== Segment start ==

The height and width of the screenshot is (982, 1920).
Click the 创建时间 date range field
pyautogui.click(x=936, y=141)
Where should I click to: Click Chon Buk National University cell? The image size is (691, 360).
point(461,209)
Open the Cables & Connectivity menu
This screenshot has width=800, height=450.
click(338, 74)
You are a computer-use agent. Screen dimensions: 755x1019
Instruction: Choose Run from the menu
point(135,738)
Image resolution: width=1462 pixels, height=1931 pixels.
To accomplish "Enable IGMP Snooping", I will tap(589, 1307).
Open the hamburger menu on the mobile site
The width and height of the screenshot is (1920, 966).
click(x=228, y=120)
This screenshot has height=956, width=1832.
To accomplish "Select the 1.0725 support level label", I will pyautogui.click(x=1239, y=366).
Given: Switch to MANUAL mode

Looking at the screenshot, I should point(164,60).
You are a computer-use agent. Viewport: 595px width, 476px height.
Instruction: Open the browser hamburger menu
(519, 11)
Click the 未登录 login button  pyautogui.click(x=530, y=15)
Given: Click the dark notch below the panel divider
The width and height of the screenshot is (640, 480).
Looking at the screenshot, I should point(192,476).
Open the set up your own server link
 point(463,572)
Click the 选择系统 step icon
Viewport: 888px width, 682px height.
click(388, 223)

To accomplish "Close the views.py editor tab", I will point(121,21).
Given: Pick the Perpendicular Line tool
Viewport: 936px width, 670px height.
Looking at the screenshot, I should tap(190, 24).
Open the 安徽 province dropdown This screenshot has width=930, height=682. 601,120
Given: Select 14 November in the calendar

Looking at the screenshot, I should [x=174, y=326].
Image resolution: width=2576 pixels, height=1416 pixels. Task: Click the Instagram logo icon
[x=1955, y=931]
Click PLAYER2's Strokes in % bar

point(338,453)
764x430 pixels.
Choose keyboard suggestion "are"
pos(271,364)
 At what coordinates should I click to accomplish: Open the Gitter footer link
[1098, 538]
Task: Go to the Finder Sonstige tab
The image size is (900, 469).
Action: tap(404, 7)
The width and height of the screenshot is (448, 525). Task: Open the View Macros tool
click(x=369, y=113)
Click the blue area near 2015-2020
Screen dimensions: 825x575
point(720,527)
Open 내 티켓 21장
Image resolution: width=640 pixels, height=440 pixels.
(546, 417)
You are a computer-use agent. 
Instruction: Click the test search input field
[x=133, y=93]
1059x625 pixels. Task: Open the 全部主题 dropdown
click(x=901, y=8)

== Segment end ==

- Problem requirements
Retype every line of the material above without altering anything.

- Result for this task
The height and width of the screenshot is (982, 1920).
Click the 创建时间 date range field
pyautogui.click(x=936, y=141)
Where should I click to: Click Chon Buk National University cell? The image size is (691, 360).
point(461,209)
Open the Cables & Connectivity menu
This screenshot has width=800, height=450.
click(338, 74)
You are a computer-use agent. Screen dimensions: 755x1019
Instruction: Choose Run from the menu
point(135,738)
Image resolution: width=1462 pixels, height=1931 pixels.
To accomplish "Enable IGMP Snooping", I will tap(589, 1307).
Open the hamburger menu on the mobile site
The width and height of the screenshot is (1920, 966).
click(x=228, y=120)
This screenshot has height=956, width=1832.
To accomplish "Select the 1.0725 support level label", I will pyautogui.click(x=1239, y=366).
Given: Switch to MANUAL mode

Looking at the screenshot, I should point(164,60).
You are a computer-use agent. Viewport: 595px width, 476px height.
Instruction: Open the browser hamburger menu
(519, 11)
Click the 未登录 login button  pyautogui.click(x=530, y=15)
Given: Click the dark notch below the panel divider
The width and height of the screenshot is (640, 480).
Looking at the screenshot, I should point(192,476).
Open the set up your own server link
 point(463,572)
Click the 选择系统 step icon
Viewport: 888px width, 682px height.
click(388, 223)

To accomplish "Close the views.py editor tab", I will point(121,21).
Given: Pick the Perpendicular Line tool
Viewport: 936px width, 670px height.
Looking at the screenshot, I should tap(190, 24).
Open the 安徽 province dropdown This screenshot has width=930, height=682. 601,120
Given: Select 14 November in the calendar

Looking at the screenshot, I should [x=174, y=326].
Image resolution: width=2576 pixels, height=1416 pixels. Task: Click the Instagram logo icon
[x=1955, y=931]
Click PLAYER2's Strokes in % bar

point(338,453)
764x430 pixels.
Choose keyboard suggestion "are"
pos(271,364)
 At what coordinates should I click to accomplish: Open the Gitter footer link
[1098, 538]
Task: Go to the Finder Sonstige tab
The image size is (900, 469).
Action: tap(404, 7)
The width and height of the screenshot is (448, 525). Task: Open the View Macros tool
click(x=369, y=113)
Click the blue area near 2015-2020
Screen dimensions: 825x575
point(720,527)
Open 내 티켓 21장
Image resolution: width=640 pixels, height=440 pixels.
(546, 417)
You are a computer-use agent. 
Instruction: Click the test search input field
[x=133, y=93]
1059x625 pixels. Task: Open the 全部主题 dropdown
click(x=901, y=8)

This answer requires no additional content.